The video came about in this way: another student of mine, Jeff Cosman—who has been to several of
my conferences—devised a similar experiment using his children’s toys. But since it was on wooden
tracks and looked a bit naïve at a first glance, I didn’t want to post a link to it. It would have been too
easy to attack. So at my most recent conference this August, I suggested to my guys that they should
recreate the experiment with more precise instruments. One of them had told me he had access to a
machine shop and experiment lab, where things like this could be done at low or no cost. So he and a
couple of the other guys got started on the project after conference. A couple of days later Steven
emailed me and asked me how the conference went. I told him what I just told you, among other
things, and he asked me if he could take a stab at it as well, also having access to materials in his own
home. He said he thought he could get it done without leaving the garage. Which he pretty much did.
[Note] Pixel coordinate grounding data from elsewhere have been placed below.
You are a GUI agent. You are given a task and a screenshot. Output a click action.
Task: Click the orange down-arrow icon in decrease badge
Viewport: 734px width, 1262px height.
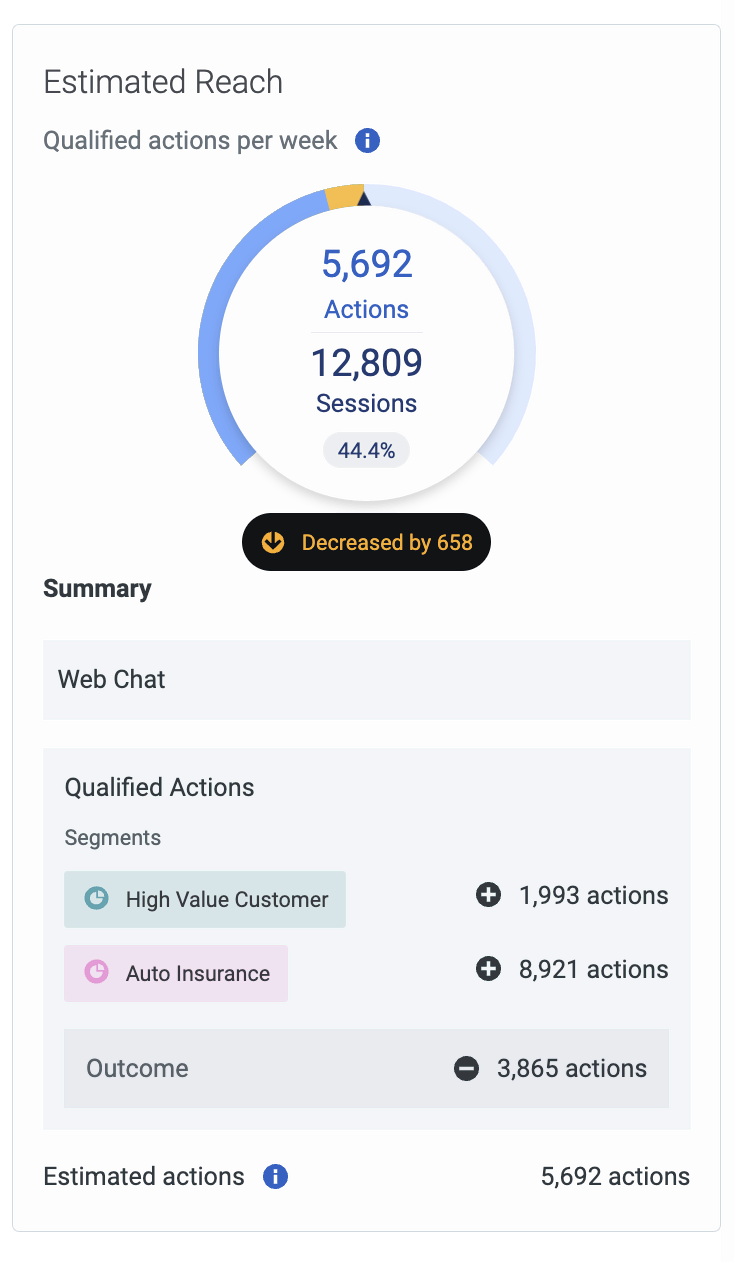click(x=273, y=542)
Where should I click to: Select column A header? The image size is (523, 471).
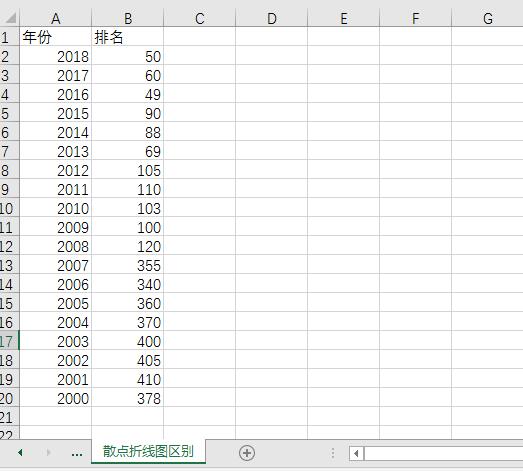click(55, 18)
He had to leave the garage to get better light, but other than that it was all done at home. As for the
rest, he explains it in the video.
Both in rocket science and quantum mechanics, big problems have
cropped up in the vicinity of pi, although no one before me thought to queston
pi itself. In the space program, the engineers began seeing real-life failures of the equations from the beginning. In the late 1950s, the American program headed by Werner von Braun began admitting major equation failures.
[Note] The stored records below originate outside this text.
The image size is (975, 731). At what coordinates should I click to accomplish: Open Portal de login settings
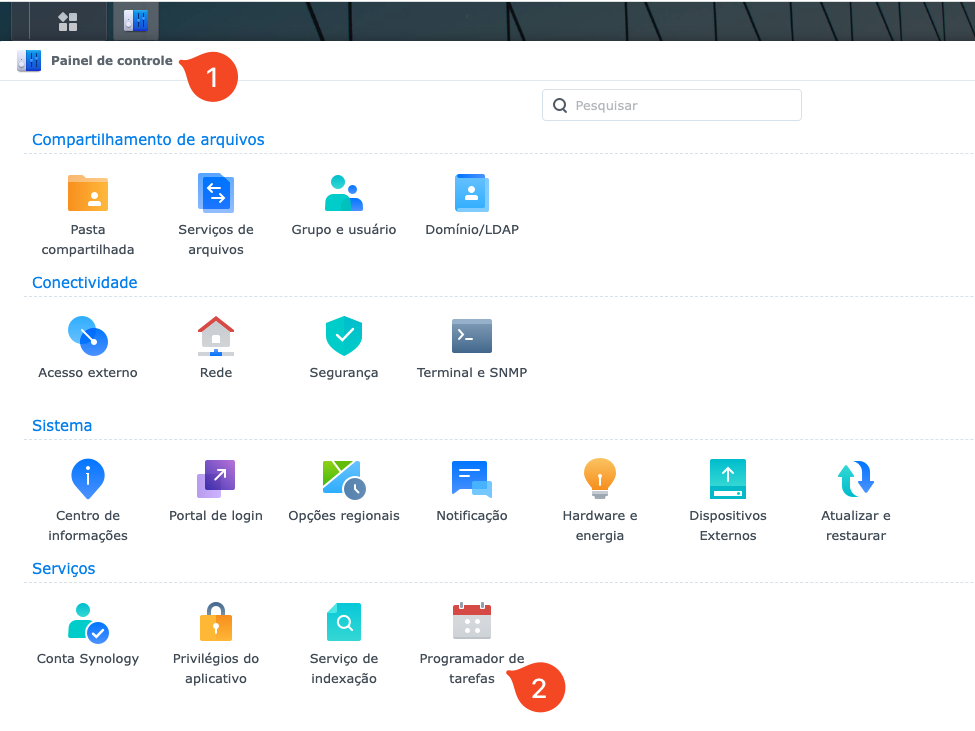[216, 480]
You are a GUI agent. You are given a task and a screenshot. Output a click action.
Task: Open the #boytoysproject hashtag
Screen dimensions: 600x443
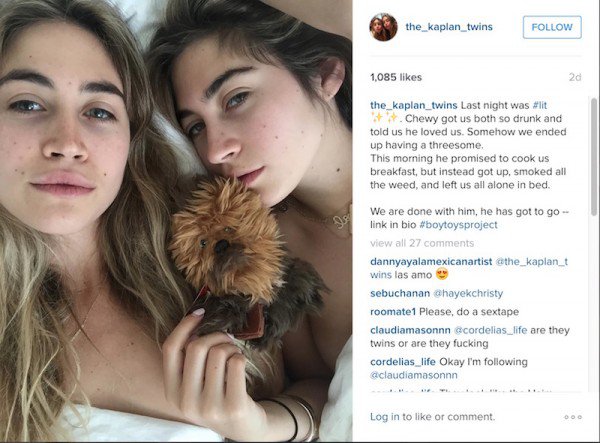coord(458,225)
Rockets simply weren’t where they were supposed to be, but
only when curved trajectories were involved. The first rockets to orbit the earth were late by huge amounts, indicating the equations were wrong by something over 20%. The Russians found the same problem.
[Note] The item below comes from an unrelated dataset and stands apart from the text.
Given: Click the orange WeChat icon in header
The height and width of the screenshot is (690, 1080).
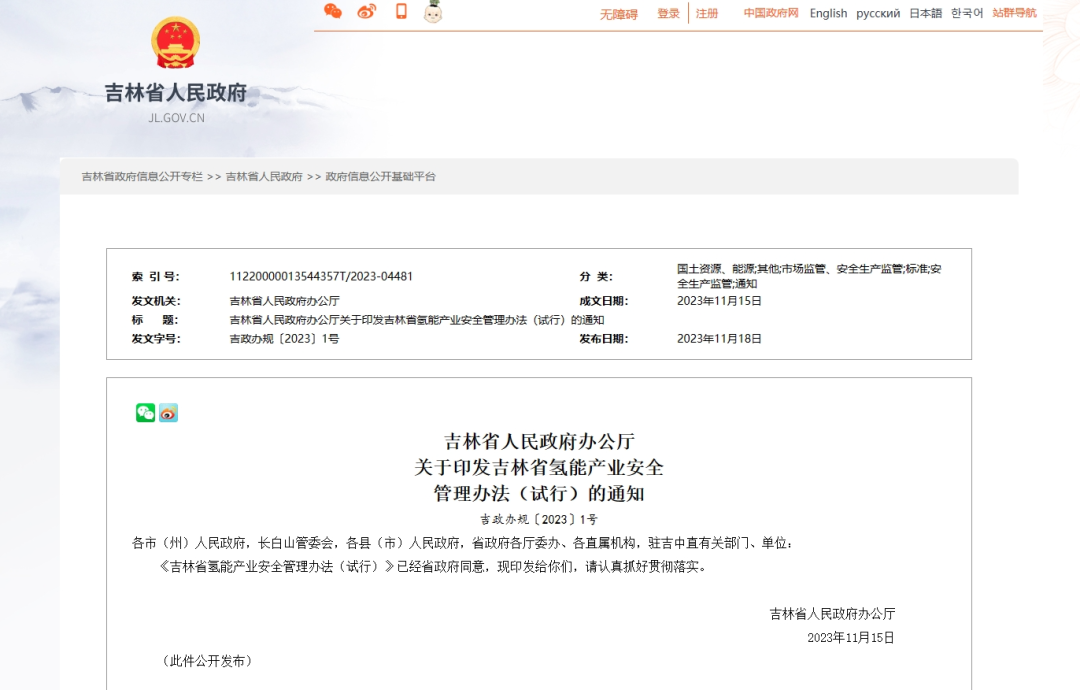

In press releases, they indicated—and still indicate—the problem was with the propellants, but behind the scenes they pursued other possibilities. Just as they assign equation failures now to dark matter, in the 1960s they asked themselves if this rocket problem was caused by unknown ethers or forces of nature. As far as I know, they still haven’t solved it. It never occurred to them that
pi might be the problem. As it turns out, the failures in the rocket equations are exactly the same size as the gap between pi and 4.
A similar problem arose in quantum mechanics. Since quantum particles often move in orbits or
curved trajectories, the same sort of equation failures occurred there. The mainstream admits it has to
ditch classical geometry and resort to what is called the Manhattan metric to solve some quantum
problems. This is curious since in the Manhattan metric,
pi=4. Some have taken exception to my way of stating that. They say that
pi is 3.14… and can’t also be 4.
They say I should come up with another Greek letter, at the least. But
pi isn’t defined as 3.14.
Pi is defined as the ratio of the circumference and the diameter. I have proved that when motion is involved,
that ratio is 4. Therefore, it is correct to say that pi=4.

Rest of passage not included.